Duplicate the items below, everything from the line containing "Click the home" down to the line containing "coord(18,982)", with both of those lines included.
─── MATERIAL SHOWN
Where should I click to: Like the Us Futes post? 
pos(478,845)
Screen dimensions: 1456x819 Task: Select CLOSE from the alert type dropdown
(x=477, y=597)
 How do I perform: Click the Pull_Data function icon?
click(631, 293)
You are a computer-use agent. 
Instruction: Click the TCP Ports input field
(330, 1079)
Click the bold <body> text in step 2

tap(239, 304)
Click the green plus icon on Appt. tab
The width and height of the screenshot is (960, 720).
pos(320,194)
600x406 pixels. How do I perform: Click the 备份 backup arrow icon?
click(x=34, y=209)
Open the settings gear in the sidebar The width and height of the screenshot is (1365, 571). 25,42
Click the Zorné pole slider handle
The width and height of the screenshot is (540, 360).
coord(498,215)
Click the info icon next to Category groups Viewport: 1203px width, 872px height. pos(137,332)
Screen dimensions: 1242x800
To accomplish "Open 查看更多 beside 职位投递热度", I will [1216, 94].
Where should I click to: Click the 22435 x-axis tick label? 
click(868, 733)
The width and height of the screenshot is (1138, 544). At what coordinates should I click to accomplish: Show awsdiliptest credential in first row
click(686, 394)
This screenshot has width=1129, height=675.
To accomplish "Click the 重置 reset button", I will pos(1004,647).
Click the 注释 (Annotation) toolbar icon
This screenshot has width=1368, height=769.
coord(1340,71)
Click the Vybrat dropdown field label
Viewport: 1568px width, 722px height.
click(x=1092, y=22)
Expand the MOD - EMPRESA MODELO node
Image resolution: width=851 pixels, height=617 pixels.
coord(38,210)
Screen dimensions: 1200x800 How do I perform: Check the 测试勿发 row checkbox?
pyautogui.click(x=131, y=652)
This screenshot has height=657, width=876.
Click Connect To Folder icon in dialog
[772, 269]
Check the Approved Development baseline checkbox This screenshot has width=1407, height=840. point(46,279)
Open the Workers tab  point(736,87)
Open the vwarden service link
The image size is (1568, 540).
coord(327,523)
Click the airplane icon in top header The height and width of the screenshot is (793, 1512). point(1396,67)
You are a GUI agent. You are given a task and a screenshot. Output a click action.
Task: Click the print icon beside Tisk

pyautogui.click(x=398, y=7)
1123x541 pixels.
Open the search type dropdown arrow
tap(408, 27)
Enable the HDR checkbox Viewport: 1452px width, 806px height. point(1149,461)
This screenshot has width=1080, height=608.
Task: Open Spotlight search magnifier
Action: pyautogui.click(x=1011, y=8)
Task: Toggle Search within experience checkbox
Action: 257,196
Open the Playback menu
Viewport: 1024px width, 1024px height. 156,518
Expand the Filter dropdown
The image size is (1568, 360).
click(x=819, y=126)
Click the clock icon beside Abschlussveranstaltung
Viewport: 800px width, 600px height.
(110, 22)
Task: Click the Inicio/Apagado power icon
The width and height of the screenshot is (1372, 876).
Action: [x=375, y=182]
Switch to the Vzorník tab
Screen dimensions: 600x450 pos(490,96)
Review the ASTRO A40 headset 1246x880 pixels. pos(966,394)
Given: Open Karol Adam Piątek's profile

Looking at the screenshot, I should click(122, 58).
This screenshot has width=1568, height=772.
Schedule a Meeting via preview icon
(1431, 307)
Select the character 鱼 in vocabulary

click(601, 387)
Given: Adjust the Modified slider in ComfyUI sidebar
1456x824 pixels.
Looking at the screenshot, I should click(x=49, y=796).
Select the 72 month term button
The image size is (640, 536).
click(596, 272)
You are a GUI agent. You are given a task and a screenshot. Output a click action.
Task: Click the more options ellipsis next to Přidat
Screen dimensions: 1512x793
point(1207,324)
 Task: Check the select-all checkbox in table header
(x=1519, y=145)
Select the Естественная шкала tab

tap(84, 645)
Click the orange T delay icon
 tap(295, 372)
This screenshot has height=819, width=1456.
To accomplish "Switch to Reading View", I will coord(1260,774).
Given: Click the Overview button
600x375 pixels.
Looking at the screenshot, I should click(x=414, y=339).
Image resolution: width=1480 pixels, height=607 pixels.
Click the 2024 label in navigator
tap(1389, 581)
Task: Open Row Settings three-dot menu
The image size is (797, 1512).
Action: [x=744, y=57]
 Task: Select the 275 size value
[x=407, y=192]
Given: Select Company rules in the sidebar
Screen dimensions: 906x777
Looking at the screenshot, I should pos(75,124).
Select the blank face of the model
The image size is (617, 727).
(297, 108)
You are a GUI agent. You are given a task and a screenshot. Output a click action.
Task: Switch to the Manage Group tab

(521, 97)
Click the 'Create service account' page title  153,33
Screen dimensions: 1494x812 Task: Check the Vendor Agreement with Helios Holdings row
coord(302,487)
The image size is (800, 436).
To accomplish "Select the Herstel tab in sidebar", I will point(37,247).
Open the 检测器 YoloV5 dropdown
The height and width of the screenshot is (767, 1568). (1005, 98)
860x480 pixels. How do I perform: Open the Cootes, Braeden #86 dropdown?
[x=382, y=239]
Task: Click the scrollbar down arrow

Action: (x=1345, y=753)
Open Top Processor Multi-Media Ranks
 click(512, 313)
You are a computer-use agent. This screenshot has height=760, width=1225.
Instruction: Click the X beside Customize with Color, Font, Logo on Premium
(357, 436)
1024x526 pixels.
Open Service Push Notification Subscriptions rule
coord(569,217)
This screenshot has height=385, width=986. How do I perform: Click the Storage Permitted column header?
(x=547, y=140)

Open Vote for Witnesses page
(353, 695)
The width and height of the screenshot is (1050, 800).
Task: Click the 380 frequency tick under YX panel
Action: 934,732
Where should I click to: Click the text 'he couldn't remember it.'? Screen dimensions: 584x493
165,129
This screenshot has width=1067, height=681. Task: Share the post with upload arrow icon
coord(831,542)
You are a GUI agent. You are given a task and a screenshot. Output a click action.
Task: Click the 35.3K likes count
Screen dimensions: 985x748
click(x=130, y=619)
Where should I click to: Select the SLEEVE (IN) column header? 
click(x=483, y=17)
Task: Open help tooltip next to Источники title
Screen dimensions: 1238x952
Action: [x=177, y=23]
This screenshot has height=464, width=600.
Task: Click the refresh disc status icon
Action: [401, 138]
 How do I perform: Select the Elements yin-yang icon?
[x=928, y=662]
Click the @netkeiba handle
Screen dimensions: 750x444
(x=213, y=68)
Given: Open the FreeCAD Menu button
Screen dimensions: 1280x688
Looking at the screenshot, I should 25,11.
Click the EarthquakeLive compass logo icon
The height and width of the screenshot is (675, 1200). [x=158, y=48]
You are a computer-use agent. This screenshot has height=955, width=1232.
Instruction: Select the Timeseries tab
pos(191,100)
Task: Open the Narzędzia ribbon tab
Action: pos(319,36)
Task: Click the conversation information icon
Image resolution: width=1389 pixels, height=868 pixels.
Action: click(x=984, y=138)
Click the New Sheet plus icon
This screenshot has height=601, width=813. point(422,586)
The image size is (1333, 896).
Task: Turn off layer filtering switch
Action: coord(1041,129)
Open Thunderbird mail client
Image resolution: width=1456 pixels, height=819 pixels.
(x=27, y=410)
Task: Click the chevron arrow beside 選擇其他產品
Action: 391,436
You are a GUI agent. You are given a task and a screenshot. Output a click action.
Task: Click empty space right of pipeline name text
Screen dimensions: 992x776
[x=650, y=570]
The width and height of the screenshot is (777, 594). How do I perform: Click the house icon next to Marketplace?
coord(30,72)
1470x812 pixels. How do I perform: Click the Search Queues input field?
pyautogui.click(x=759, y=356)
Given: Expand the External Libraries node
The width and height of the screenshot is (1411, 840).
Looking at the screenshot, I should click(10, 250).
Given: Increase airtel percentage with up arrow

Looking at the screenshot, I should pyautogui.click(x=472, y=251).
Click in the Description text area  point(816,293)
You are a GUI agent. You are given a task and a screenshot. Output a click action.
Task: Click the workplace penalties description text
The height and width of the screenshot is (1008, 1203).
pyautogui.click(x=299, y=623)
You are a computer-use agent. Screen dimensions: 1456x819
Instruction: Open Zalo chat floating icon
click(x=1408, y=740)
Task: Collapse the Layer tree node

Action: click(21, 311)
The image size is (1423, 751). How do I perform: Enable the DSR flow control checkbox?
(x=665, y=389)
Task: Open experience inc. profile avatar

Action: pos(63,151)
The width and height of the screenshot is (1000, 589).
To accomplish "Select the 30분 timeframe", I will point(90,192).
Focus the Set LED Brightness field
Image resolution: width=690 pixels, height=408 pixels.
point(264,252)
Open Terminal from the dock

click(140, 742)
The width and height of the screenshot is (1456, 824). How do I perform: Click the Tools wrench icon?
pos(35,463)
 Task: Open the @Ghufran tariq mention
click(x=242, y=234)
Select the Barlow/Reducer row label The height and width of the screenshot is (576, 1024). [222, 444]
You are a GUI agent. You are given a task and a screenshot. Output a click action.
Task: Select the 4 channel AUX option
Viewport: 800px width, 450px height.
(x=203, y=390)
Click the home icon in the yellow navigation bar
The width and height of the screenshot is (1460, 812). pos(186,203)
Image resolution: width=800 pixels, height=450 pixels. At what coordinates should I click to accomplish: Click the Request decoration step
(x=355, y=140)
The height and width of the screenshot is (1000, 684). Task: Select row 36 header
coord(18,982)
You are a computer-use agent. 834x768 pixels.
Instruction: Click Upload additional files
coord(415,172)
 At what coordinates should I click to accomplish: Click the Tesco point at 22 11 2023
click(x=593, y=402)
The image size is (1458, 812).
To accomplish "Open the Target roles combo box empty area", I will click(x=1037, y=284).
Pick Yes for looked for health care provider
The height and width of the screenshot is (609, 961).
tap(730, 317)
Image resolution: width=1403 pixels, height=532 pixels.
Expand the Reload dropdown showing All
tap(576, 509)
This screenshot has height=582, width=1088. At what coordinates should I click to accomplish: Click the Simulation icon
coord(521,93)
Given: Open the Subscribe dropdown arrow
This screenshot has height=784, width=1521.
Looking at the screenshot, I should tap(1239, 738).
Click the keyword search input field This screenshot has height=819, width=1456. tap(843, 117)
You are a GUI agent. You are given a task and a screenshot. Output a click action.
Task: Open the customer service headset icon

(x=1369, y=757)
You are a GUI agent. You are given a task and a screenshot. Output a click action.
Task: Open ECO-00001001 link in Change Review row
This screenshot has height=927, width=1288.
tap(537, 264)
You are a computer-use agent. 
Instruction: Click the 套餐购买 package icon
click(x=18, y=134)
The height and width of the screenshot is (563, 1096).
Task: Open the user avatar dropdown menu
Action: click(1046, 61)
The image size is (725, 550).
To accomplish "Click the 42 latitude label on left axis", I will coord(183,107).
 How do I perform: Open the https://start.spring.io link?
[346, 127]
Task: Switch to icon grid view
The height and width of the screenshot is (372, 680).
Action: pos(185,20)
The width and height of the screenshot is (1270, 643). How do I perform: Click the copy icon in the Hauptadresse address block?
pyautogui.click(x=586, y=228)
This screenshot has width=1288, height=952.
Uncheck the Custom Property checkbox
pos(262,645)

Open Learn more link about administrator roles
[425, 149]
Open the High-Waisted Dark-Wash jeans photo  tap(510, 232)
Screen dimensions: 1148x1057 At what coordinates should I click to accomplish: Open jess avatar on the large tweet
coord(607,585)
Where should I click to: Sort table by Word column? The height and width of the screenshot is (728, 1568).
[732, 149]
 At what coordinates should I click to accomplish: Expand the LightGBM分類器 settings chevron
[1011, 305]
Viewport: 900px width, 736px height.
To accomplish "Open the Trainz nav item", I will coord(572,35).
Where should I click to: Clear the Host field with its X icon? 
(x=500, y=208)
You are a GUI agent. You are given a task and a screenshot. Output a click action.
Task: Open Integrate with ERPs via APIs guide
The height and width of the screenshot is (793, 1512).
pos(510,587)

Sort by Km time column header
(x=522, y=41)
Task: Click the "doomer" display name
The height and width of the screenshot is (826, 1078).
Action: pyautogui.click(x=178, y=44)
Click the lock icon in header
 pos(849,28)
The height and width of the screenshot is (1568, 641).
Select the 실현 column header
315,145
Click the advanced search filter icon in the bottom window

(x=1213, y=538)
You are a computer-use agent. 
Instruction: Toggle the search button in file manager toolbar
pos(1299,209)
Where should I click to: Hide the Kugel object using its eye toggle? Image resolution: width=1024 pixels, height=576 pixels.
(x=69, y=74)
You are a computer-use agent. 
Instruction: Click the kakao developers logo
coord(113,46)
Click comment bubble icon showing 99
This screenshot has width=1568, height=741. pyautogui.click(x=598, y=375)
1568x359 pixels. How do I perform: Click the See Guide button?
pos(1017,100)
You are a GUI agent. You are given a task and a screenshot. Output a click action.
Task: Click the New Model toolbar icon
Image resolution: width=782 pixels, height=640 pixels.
──────
> _TASK RESULT_:
Click the home icon in the yellow navigation bar
The width and height of the screenshot is (1460, 812). pos(186,203)
Image resolution: width=800 pixels, height=450 pixels. At what coordinates should I click to accomplish: Click the Request decoration step
(x=355, y=140)
The height and width of the screenshot is (1000, 684). Task: Select row 36 header
coord(18,982)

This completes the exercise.